Fair enough, I was just using those as fairly simple examples of how it might be easily to superficially think a couple weren't happy. Of the people who are in really unhappy marriages, with violence, alcoholism, real resentment, etc, I don't think there are that many. But I think there are quite a lot that are "ok", people who at least appear to me to have settled in boring relationships, but they might be happy.

ChangingChangingChanged · 18/04/2012 22:07

Have been reading the growing "Red flags I should have heeded - share yours for womenkind" thread, now up to 13 pages. If I was feeling a bit jaundiced about relationships before, I'm now a very deep shade of yellow indeed...

OP posts:
Mumsyblouse · 18/04/2012 22:15

Most of my friends seem to like and love their husbands, there's the odd one who settled and is now getting no support from their husband but that's the trade they knew they were making when they settled at 40 to have children quickly. Lots of us do have ups and downs though, sometimes for months, but I don't know many people who are really unhappy or want to leave, most seem quite happy.

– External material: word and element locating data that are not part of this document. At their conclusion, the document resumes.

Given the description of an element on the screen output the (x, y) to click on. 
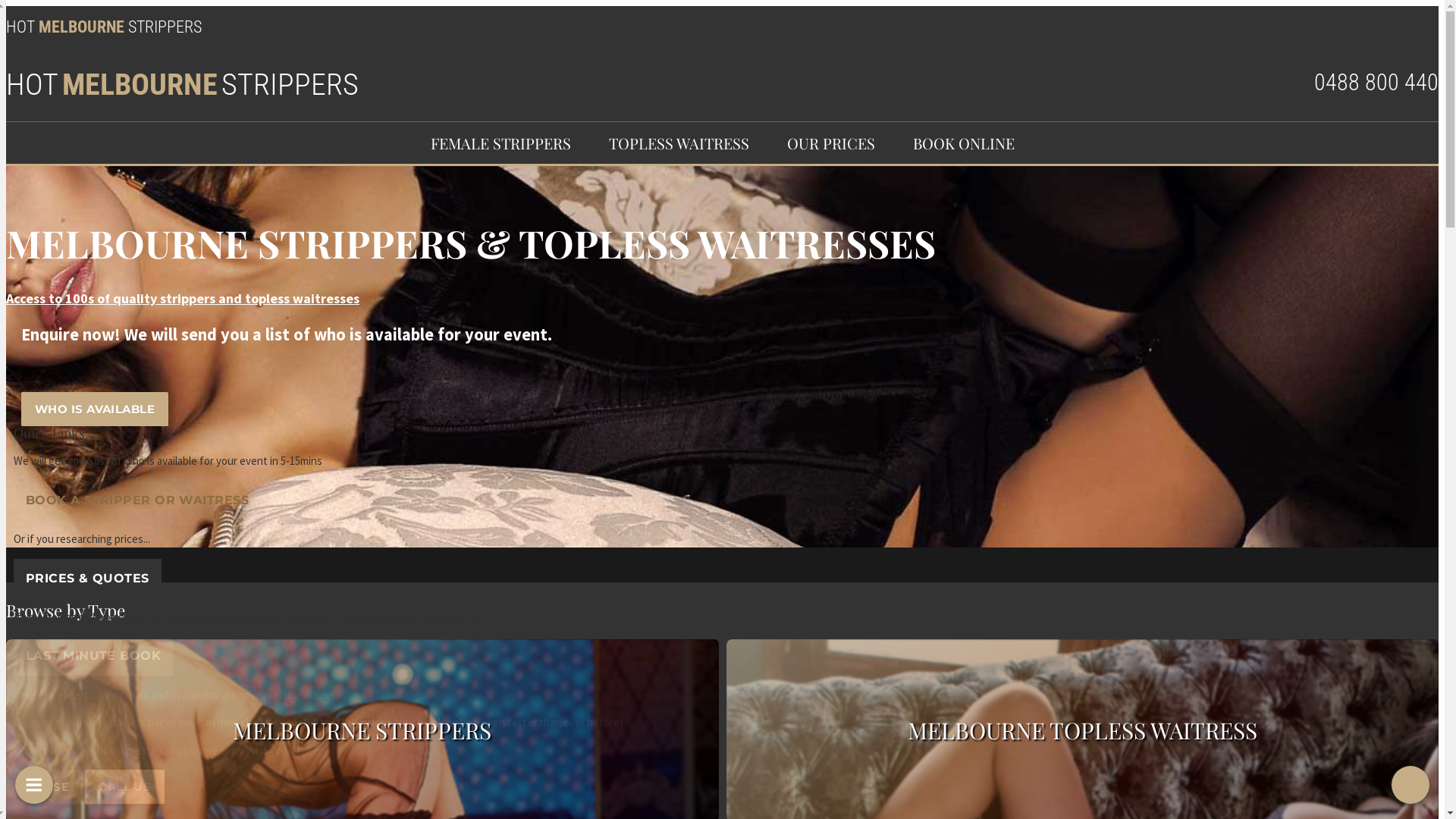
HOTMELBOURNESTRIPPERS Element type: text (182, 84)
PRICES & QUOTES Element type: text (87, 577)
FEMALE STRIPPERS Element type: text (500, 142)
TOPLESS WAITRESS Element type: text (678, 142)
CALL US Element type: text (124, 786)
MELBOURNE TOPLESS WAITRESS Element type: text (1082, 729)
SAME DAY BOOKINGS Element type: text (71, 574)
HOTMELBOURNESTRIPPERS Element type: text (103, 26)
BOOK ONLINE Element type: text (962, 142)
CLOSE Element type: text (47, 786)
Open Menu Element type: text (34, 784)
WHO IS AVAILABLE Element type: text (94, 409)
OUR PRICES Element type: text (830, 142)
BOOK A STRIPPER OR WAITRESS Element type: text (136, 499)
MELBOURNE STRIPPERS Element type: text (361, 729)
LAST MINUTE BOOK Element type: text (92, 655)
Given the description of an element on the screen output the (x, y) to click on. 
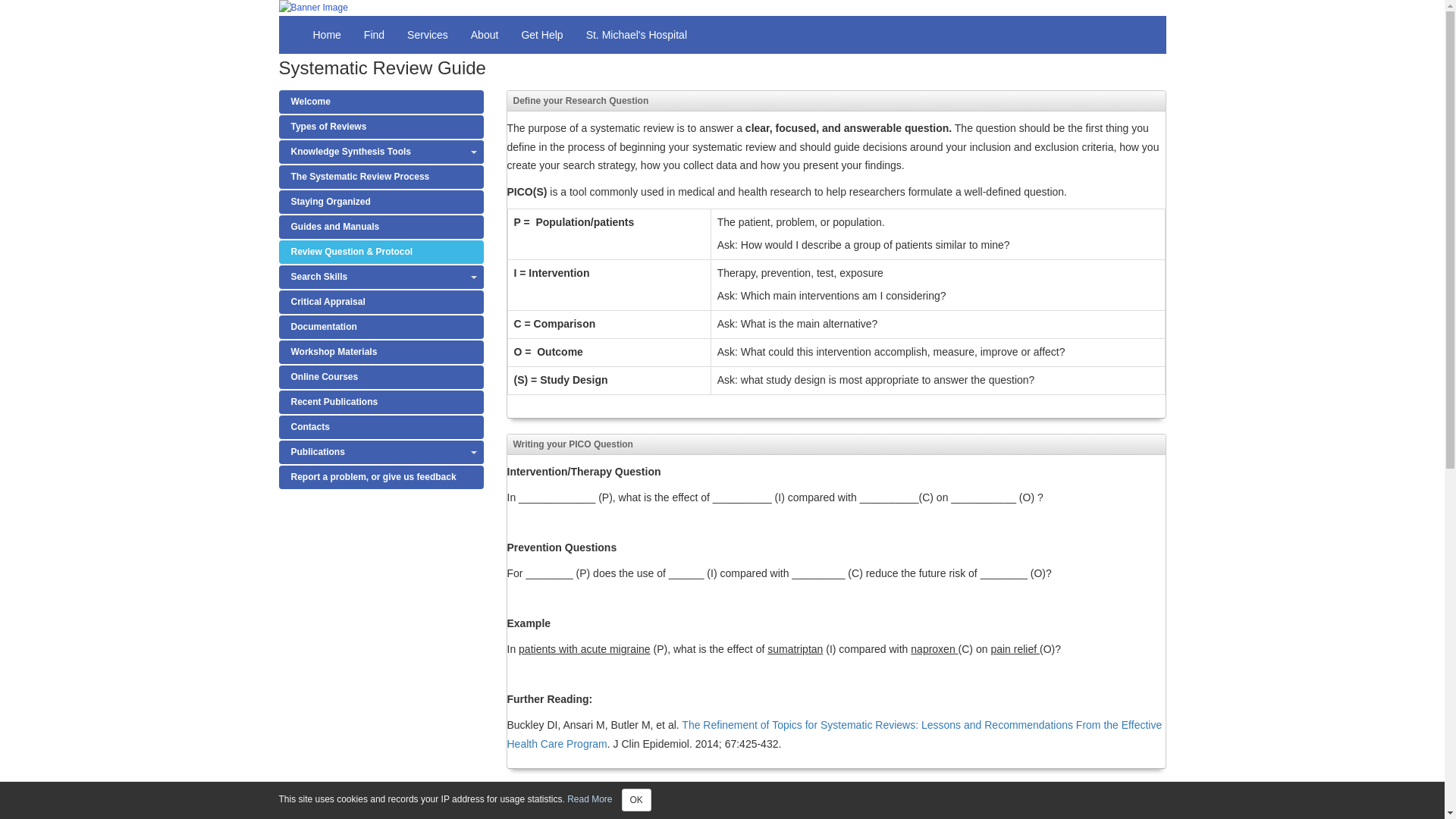
Toggle Dropdown (473, 277)
Welcome (381, 101)
Documentation (381, 327)
Home (326, 34)
Knowledge Synthesis Tools (381, 151)
St. Michael's Hospital (636, 34)
Read More (589, 798)
Find (374, 34)
Search Skills (381, 277)
Critical Appraisal (381, 301)
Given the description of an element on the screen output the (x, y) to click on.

On MN relationships board, it's obviously a different story, but of course people here are detailing how awful things are in the hopes of getting advice. I have been startled by the awfulness of some of these relationships though, and the low level devaluing especially of wives (e,g, not seeing them as equal, not treating their career as equal, not caring about their happiness) which I have found disturbing and not typical of the relationships I see in RL.

molly3478 · 18/04/2012 22:25

I think it depends what you are used to. My parents have been together since 14 never had a heated argument in front of us, still hold hands everywhere they go, very loving and do everything together. I am with dh and its a very similar marriage and I do think it comes from choosing someone (subconsiously) that is very much like my parents.

There isnt really much divorce within my own family and all of them are in happy marriages as you can tell by being around them very cuddly, do everything together, always affectionate, best friends etc.

I have friends in bad relationships but they seem to pick people that I wouldnt touch with a barge pole and it is glaringly obvious from the start that person will be an idiot. Then they break up and go for the same type of people again and again. I really dont understand that tbh and dont think I ever will.